### EXERCISE REQUIREMENTS:
Print, in exact form, the lines below from the one containing "DC (88, 2535)" through the one containing "Store (425, 16)", and omit all others.
⟨
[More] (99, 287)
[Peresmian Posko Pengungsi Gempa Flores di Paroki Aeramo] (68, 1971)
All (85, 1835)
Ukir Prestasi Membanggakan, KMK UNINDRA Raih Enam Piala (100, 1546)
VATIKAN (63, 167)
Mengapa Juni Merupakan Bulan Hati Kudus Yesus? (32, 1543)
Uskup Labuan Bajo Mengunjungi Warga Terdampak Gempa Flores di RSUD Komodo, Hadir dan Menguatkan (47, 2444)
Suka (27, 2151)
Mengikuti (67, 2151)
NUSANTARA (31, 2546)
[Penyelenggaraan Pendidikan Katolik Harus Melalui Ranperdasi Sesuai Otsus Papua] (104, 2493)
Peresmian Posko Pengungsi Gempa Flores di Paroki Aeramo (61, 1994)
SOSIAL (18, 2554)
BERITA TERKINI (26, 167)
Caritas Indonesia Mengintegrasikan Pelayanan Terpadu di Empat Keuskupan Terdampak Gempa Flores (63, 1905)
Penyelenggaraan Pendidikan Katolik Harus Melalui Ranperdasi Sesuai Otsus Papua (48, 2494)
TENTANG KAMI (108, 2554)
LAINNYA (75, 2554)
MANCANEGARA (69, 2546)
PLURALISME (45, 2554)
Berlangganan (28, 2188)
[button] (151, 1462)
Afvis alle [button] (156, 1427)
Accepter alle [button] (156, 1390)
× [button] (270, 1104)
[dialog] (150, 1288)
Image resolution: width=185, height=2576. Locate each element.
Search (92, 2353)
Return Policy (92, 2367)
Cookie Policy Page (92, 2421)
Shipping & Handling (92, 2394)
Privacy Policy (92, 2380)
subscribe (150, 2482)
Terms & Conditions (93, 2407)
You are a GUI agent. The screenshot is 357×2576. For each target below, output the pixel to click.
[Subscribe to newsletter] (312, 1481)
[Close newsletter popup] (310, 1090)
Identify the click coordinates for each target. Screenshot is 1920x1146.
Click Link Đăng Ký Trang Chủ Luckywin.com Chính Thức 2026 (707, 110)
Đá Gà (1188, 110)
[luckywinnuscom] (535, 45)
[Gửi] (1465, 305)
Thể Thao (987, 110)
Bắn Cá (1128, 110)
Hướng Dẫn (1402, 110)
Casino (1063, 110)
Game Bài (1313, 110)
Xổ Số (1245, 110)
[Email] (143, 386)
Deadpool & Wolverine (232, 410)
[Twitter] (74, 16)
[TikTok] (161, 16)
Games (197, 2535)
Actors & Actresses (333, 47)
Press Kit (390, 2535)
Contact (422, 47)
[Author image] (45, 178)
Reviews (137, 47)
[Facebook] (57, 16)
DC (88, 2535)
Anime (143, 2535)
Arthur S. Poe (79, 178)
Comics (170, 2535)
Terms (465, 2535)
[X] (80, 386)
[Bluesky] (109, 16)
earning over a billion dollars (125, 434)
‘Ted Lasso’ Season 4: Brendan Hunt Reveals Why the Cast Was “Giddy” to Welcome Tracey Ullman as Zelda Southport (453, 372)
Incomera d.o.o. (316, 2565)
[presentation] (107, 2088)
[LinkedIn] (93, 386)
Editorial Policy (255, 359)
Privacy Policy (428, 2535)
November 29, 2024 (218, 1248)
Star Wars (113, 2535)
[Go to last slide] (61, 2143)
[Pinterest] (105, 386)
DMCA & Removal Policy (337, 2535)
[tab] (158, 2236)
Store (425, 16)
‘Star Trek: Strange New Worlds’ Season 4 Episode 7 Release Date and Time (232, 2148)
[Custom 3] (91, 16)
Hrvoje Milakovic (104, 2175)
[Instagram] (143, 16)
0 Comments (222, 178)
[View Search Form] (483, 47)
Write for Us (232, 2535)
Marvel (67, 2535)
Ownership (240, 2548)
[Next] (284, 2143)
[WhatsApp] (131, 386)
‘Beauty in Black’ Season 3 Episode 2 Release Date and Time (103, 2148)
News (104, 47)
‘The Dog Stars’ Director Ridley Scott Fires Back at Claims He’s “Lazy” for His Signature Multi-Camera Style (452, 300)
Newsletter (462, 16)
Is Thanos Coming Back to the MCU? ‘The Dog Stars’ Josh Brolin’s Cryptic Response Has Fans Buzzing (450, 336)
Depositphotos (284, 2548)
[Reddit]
⟩
### ANSWER:
DC (88, 2535)
Anime (143, 2535)
Arthur S. Poe (79, 178)
Comics (170, 2535)
Terms (465, 2535)
[X] (80, 386)
[Bluesky] (109, 16)
earning over a billion dollars (125, 434)
‘Ted Lasso’ Season 4: Brendan Hunt Reveals Why the Cast Was “Giddy” to Welcome Tracey Ullman as Zelda Southport (453, 372)
Incomera d.o.o. (316, 2565)
[presentation] (107, 2088)
[LinkedIn] (93, 386)
Editorial Policy (255, 359)
Privacy Policy (428, 2535)
November 29, 2024 (218, 1248)
Star Wars (113, 2535)
[Go to last slide] (61, 2143)
[Pinterest] (105, 386)
DMCA & Removal Policy (337, 2535)
[tab] (158, 2236)
Store (425, 16)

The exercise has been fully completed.